Неожиданно в передней раздался звонок.

— Кто это пришел? — насторожился Алексей.

— Не знаю.

— Может, он?

Мелана посмотрела на Алексея глазами, полными упрека.

— Никакой «он» не переступает порога моей квартиры.

Кто-то, потеряв терпение, принялся звонить и звонить без перерыва.

— Скорее всего, это Ганнуся! Она за тетрадью… Видно, Петро уже хватился…

— Какая Ганнуся? Что за тетрадь?

— Сестра Ковальчука. Дайте, пожалуйста, тетрадь, вон на диване.

— Я не хочу, чтобы она меня здесь видела, — вдруг всполошился Алексей. — Куда ты меня упрячешь?

— Пройдите туда, на кухню, — вынуждена была сказать Мелана.

Захватив пальто и шапку, Алексей второпях подал Мелане тетрадь, не заметив, как оттуда что-то выпало на пол, и быстро ушел на кухню.

Мелана с тетрадью бросилась в переднюю. Поговорив там с кем-то, она вскоре заглянула на кухню.

— Ложная тревога, выходите. Это дворник, напомнил о квартплате.

— Дать тебе деньги?

— Что вы? — густо покраснела Мелана. — Я сама достаточно зарабатываю.

В комнате Алексей нагнулся и поднял с пола фотографию. С открытки на него глядели пристальные глаза незнакомого человека лет сорока. На петлицах его военной гимнастерки было по четыре ромба, а на груди — ордена.

— Кто это? — спросил Алексей, впрочем уже сам читая на обратной стороне фотографии: «Дорогой друг Сашко! На нашем пути еще много трудностей, много препятствий, много классовых битв, но нам все это не страшно, победа нам обеспечена, история за нас.

Твой Ян Гамарник.

1936 г. Москва».

— Гамарник?! Откуда у тебя эта фотография?

Мелане почудилось в голосе Алексея что-то похожее на упрек, осуждение.
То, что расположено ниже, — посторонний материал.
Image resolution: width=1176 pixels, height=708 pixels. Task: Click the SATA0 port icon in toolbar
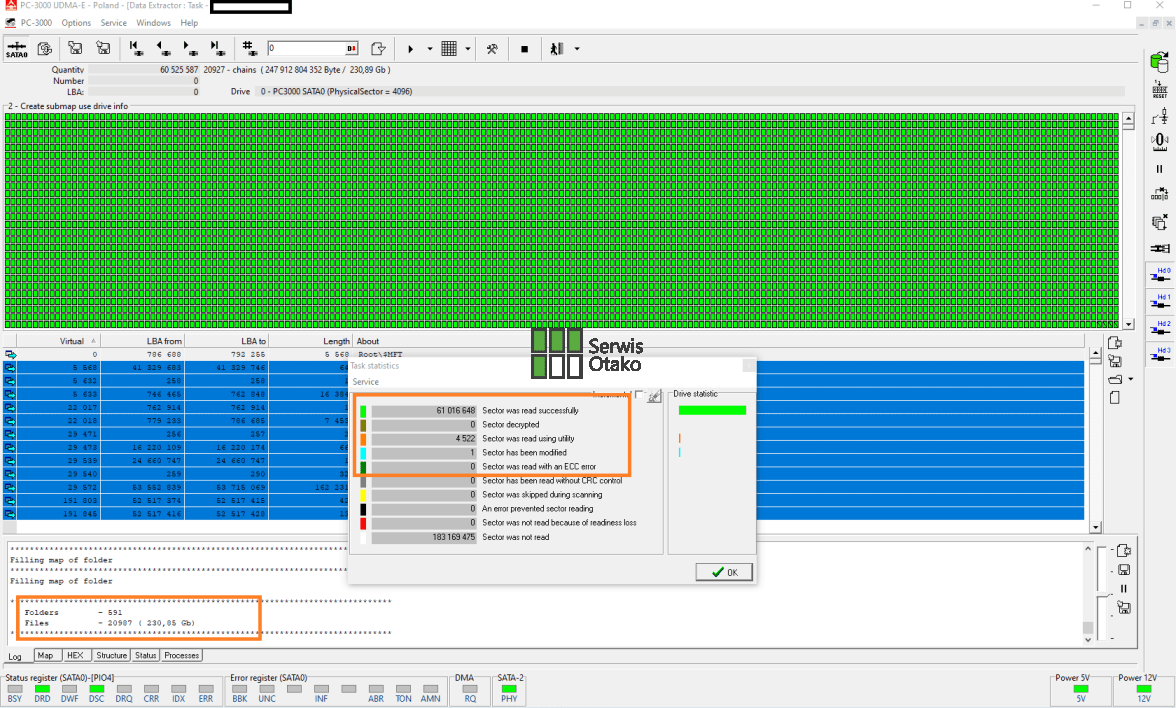point(17,49)
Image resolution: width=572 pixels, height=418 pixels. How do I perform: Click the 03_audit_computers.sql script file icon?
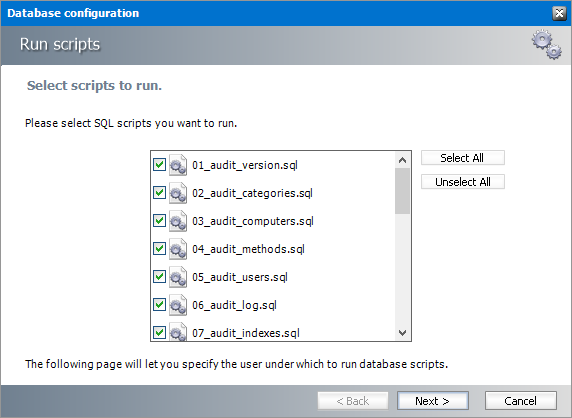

— Не знаю… А-а, это могло выпасть из тетради. Мне можно позавидовать. Я — самая первая читательница будущей книги Петра Ковальчука.

— О чем эта книга?

— Сразу как-то и не расскажешь. Пока это только цикл тетрадей. Много хорошего там о докторе Кремневе, его дяде Александре Кремневе, которому эта фотография подписана, и об их товарищах. Они такие бесстрашные люди! Вобщем, о разных судьбах, — и Мелана еще раз доверительно прошептала, будто опасаясь что кто-то может подслушать: — Никто, ни одна живая душа, кроме автора и меня, еще не читала этого. Сестра Ковальчука дает мне тетради совершенно секретно от брата. А самой ей некогда читать…
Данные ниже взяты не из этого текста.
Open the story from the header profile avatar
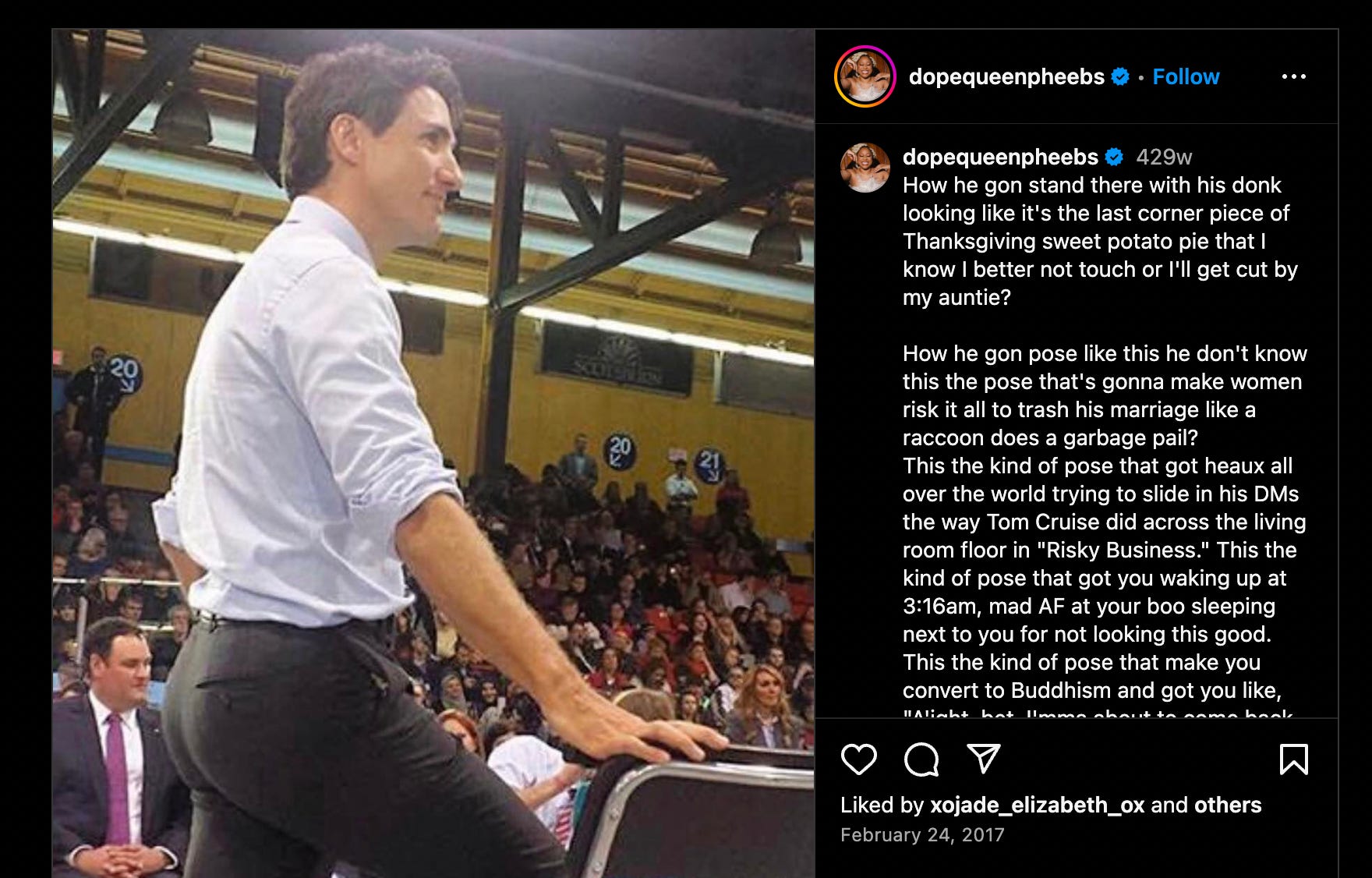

«Не было случая еще, чтобы необожженный кувшин сохранил воду, решето — муку, а женское сердце — тайну», — припомнил Иванишин индусское изречение и взглянул на Мелану с едва уловимой насмешливой улыбкой, которую он унаследовал от отца. «Несомненно, Ковальчук размахивается на большой многоплановый роман. Да, этот доктор Кремнев может привлечь писателя своим ясным, отточенным умом и сильным характером. И все же… хорошо, что я тогда не выступил с очерком о нем, когда он баллотировался в депутаты горсовета… А я еще огорчался, когда не мне поручили этот материал»…

— Александр Кремнев — дядя доктора? — осторожно переспросил Иванишин.

— Да, брат отца Евгения Николаевича.

— Ковальчук ничего не рассказывал о последних днях жизни Яна Гамарника?